Search code examples
python-3.xpandassimple-salesforce

Read large Salesforce query into pandas quickly


Using the simple_salesforce connector my query returned c.150k records and the following way of reading the data into a dataframe was taking so long that I just went into SF, ran a report, downloaded it and read it to pandas. Is there a quicker way? Thanks

import pandas as pd
from simple_salesforce import Salesforce

fields = ['field' + str(i) for i in range(1, 10)]
fields_str = ", ".join(fields)
query_str = "select {} from account".format(fields_str)

sf = Salesforce(username= myusername, password= mypwd, security_token = mytoken)
df = sf.query_all(query_str)

sf_df = pd.DataFrame(columns = fields)

for account in range(df['totalSize']):
     account_dict = {}
     for field in fields:
         account_dict[field] = df['records'][account][field]
     dict_df = pd.DataFrame.from_dict([account_dict])
     sf_df = sf_df.append(dict_df, sort=False)
     del(account_dict)

Solution

  • You can pull records directly by using the ['records'] key.
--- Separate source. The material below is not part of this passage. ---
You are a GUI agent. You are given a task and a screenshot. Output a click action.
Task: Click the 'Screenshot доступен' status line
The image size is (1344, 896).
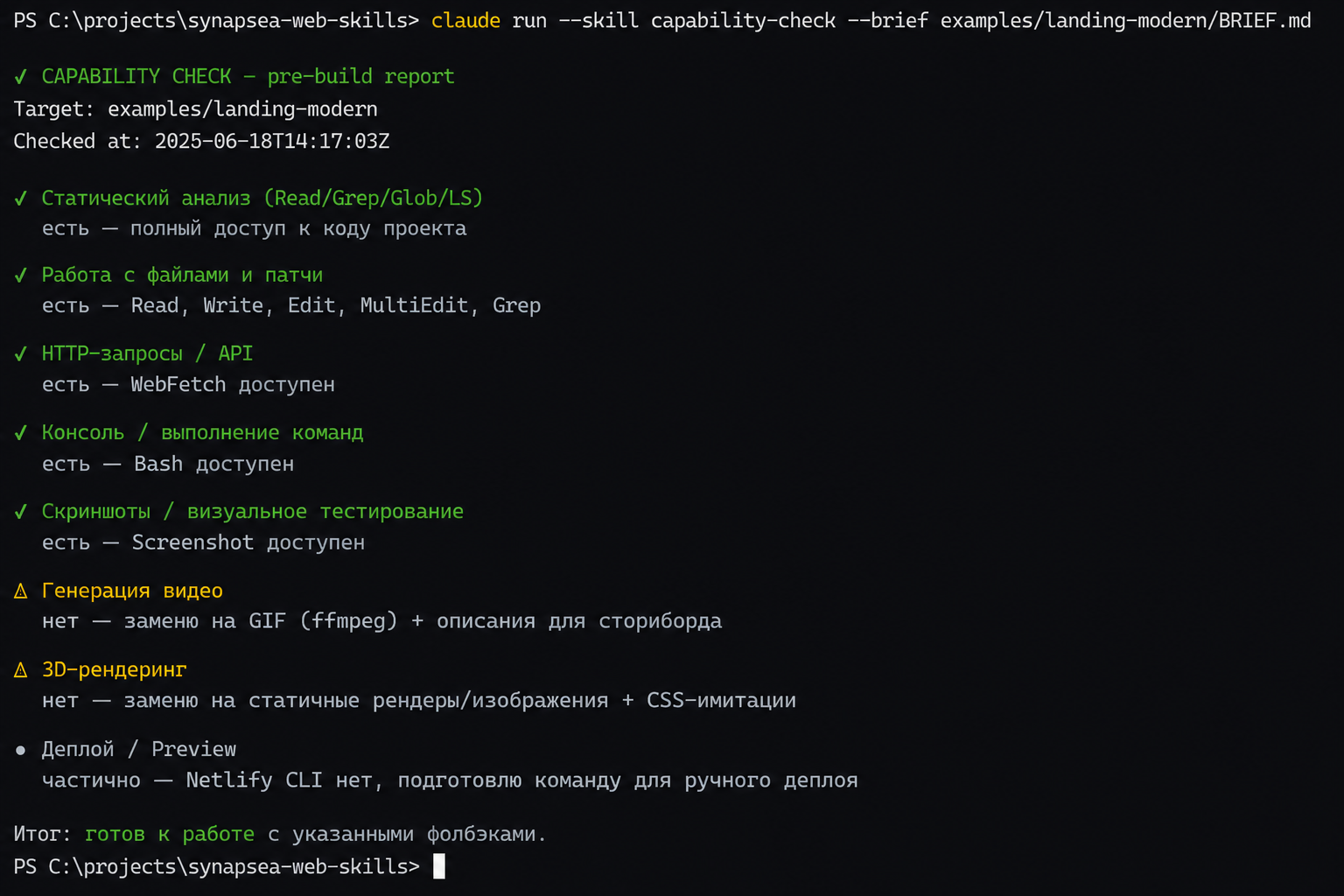tap(203, 542)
    df = sf.query_all('SELECT ID, CreatedDate FROM Account LIMIT 10')['records']
    df = pd.DataFrame(df)
    df
    

    or as a single code line:

    df = pd.DataFrame(sf.query_all('SELECT ID, Createddate FROM Account LIMIT 10')['records'])
    df
    

    if the attributes column does not contain data you want to view, you can use .drop(columns=['attributes'] to remove it from the returned dataframe.

    df = sf.query_all('SELECT ID, CreatedDate FROM Account LIMIT 10')['records']
    df = pd.DataFrame(df)
    df.drop(columns=['attributes'],inplace=True)
    df
    

    or as a single code line:

    df = pd.DataFrame(sf.query_all('SELECT ID, Createddate FROM Account LIMIT 10')['records']).drop(columns=['attributes'])
    df